International
07.07.2018, 09:3708.07.2018, 11:44
Die Briten wollen in Zukunft einen softeren Brexit-Kurs fahren. Darauf verständigte sich das Kabinett von Premierministerin Theresa May am Freitagabend.
- Am Ende eines monatelangen Gezerres stimmten die Minister am Freitag nach einer Marathonsitzung dem neuen Plan von Premierministerin Theresa May für die künftige Beziehung zur EU nach dem Brexit zu.
- Der Vorschlag sieht eine Freihandelszone für Waren und landwirtschaftliche Güter zwischen Großbritannien und der EU vor.
Teilweise nimmt die Regierung in London damit Abschied von ihrem
harten Brexit-Kurs. Dennoch dürfte der Plan in Brüssel auf Skepsis
stoßen.
Wie soll es jetzt weitergehen?
In der kommenden Woche will die Regierung ein ausführliches Dokument zur neuen Position für die Gespräche mit der EU veröffentlichen. EU-Chefunterhändler Michael Barnier twitterte am Abend, er freue sich auf die detaillierten Pläne.
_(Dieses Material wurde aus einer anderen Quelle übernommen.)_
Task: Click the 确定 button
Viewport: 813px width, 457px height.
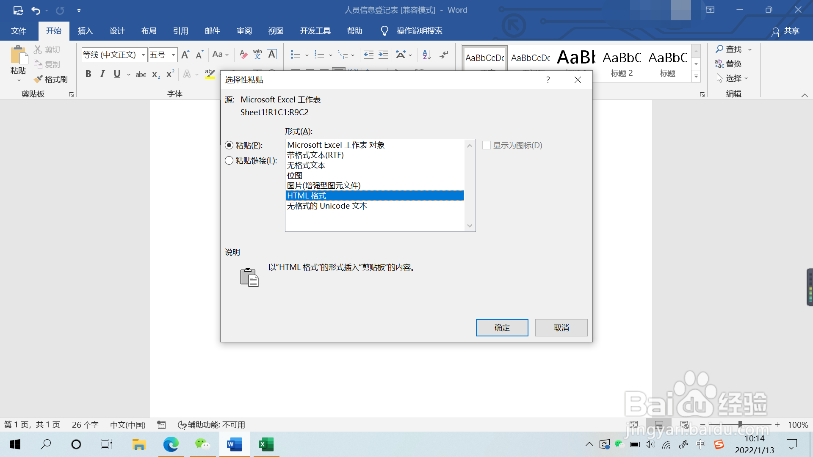Action: click(x=502, y=328)
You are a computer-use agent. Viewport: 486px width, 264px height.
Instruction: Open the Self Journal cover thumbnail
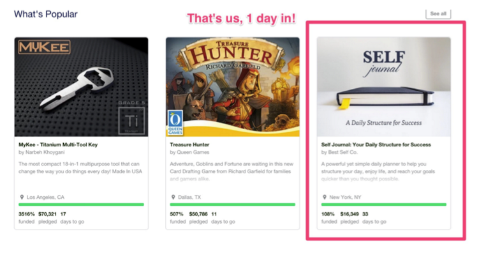[383, 86]
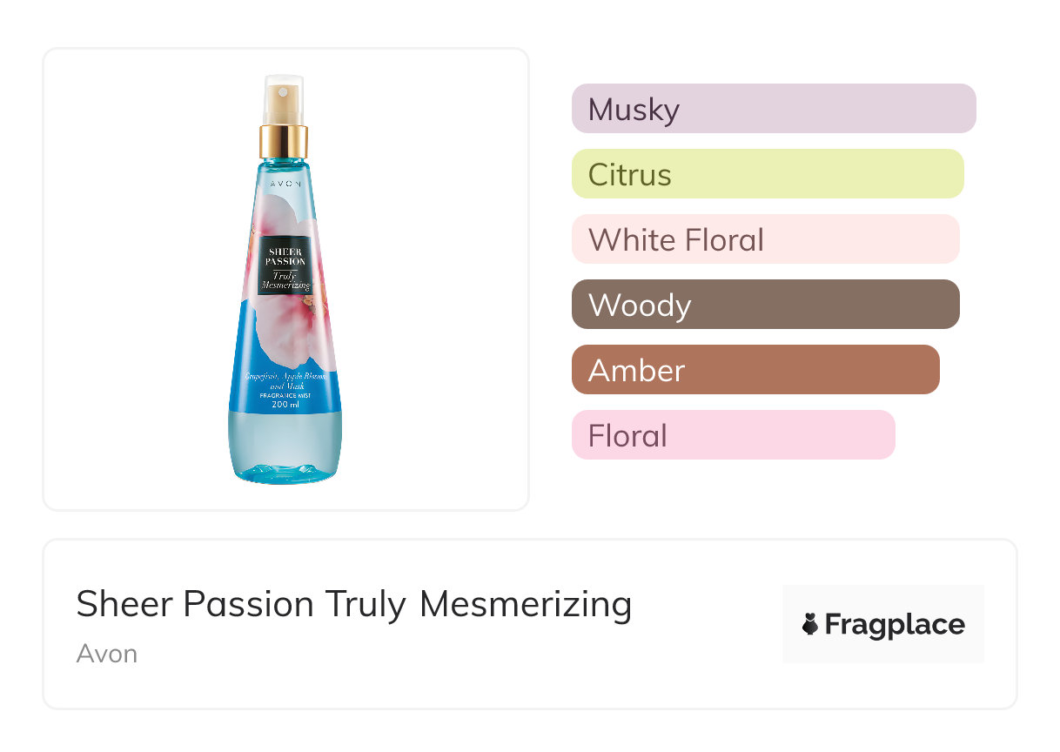Open the Sheer Passion Truly Mesmerizing title
Screen dimensions: 1060x752
click(353, 604)
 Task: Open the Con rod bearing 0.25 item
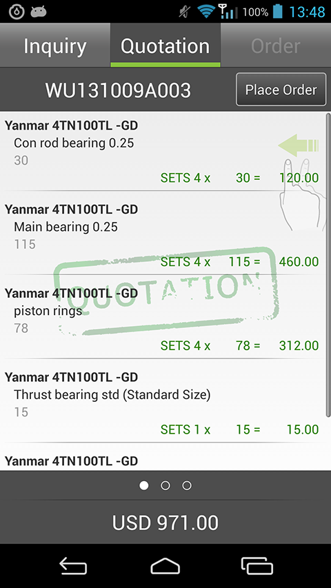[x=163, y=151]
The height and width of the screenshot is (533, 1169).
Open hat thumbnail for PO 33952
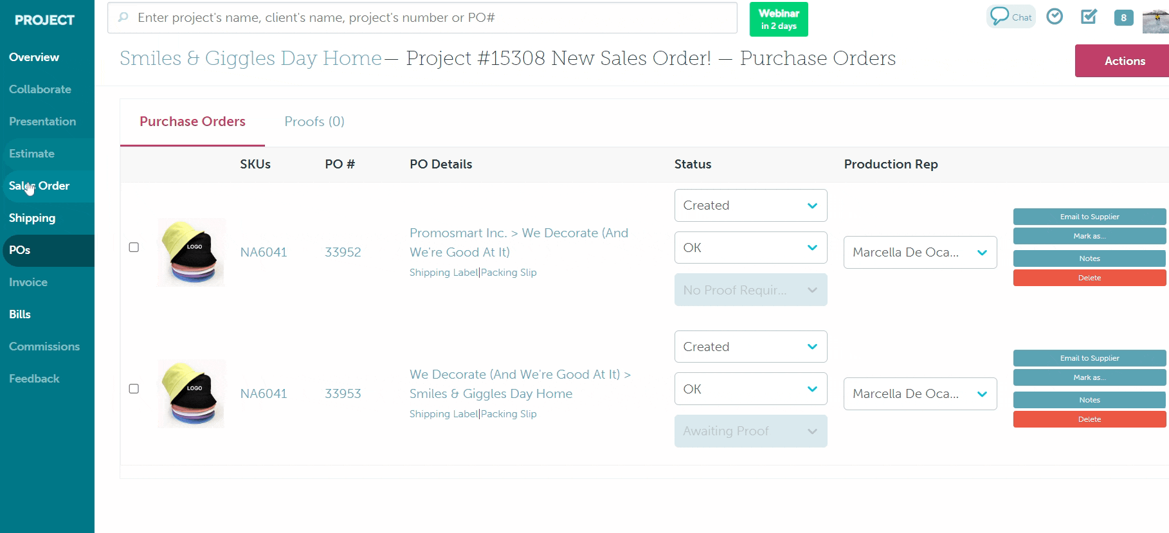click(x=191, y=252)
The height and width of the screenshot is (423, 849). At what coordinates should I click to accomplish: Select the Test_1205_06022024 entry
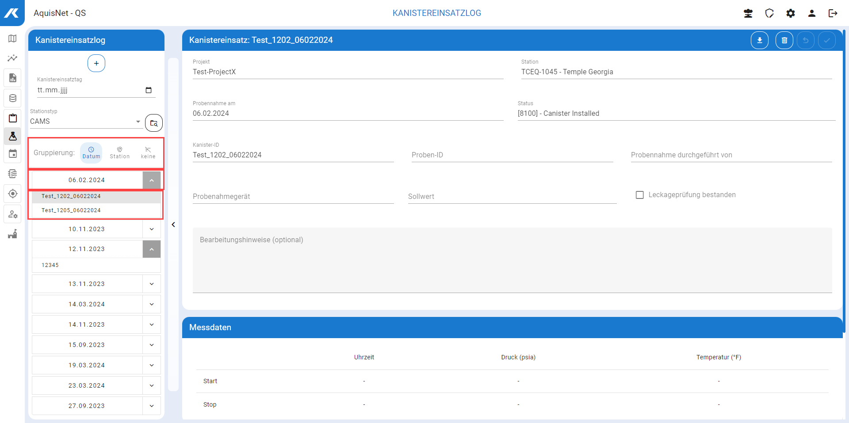tap(71, 210)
Er kündigte an, die Vorschläge würden darauf überprüft werden, ob sie realistisch und umsetzbar seien hinsichtlich der Verhandlungsrichtlinien der EU-Kommission.
Was steht in der Vereinbarung drin?
- Großbritannien will bei Waren und landwirtschaftlichen Erzeugnissen auch nach dem Austritt aus der EU weiterhin eng an den europäischen Binnenmarkt gebunden bleiben.
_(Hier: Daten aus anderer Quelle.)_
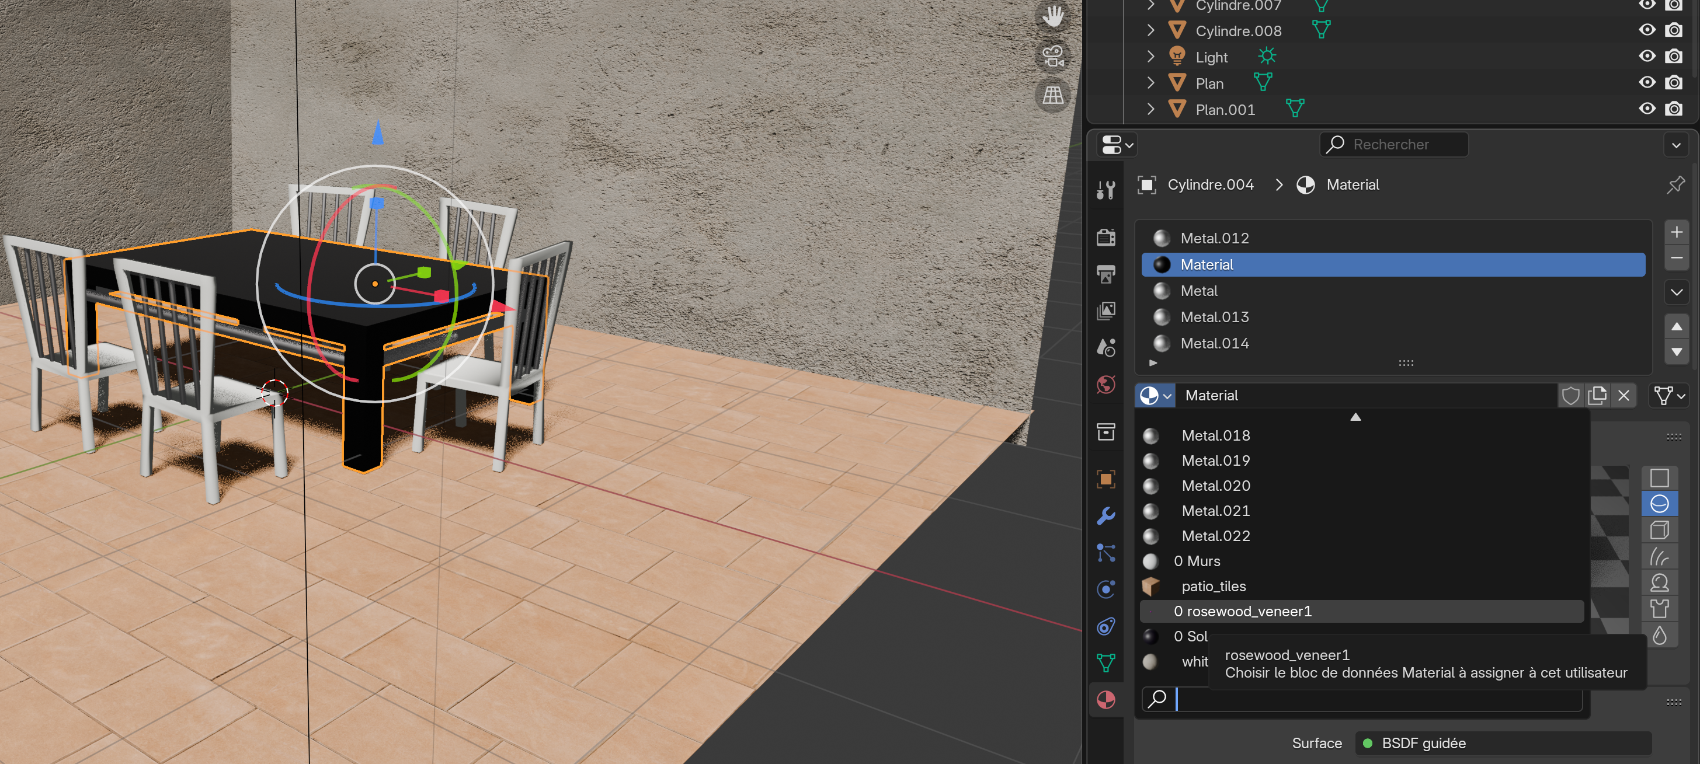Image resolution: width=1700 pixels, height=764 pixels.
Task: Open the World properties tab
Action: click(1105, 385)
- Mithilfe einer Freihandelszone soll verhindert werden, dass der grenzüberschreitende Handel und Lieferketten zwischen Großbritannien und dem Kontinent beeinträchtigt werden.
- Sichergestellt werden soll das durch ein "gemeinsames Regelbuch", in dem London Vorschriften und Produktstandards der EU übernimmt.
Theresa MayBild: REUTERS/joel rouse
Welche Punkte könnten für Ärger in Brüssel sorgen?
- 1. Die anderen drei Freiheiten des Binnenmarkts – Kapital, Arbeitskräfte und Dienstleistungen – sollen aber Beschränkungen unterworfen werden. Sie nehmen dabei in Kauf, dass Banken und Versicherungen keinen uneingeschränkten Zugang mehr zum EU-Binnenmarkt haben. Schwer zu sagen, ob Brüssel sich auf einen solchen Handel einlässt. Bislang hat sich die EU auf den Standpunkt gestellt, dass die vier Freiheiten des Binnenmarkts nicht einzeln verhandelbar sind.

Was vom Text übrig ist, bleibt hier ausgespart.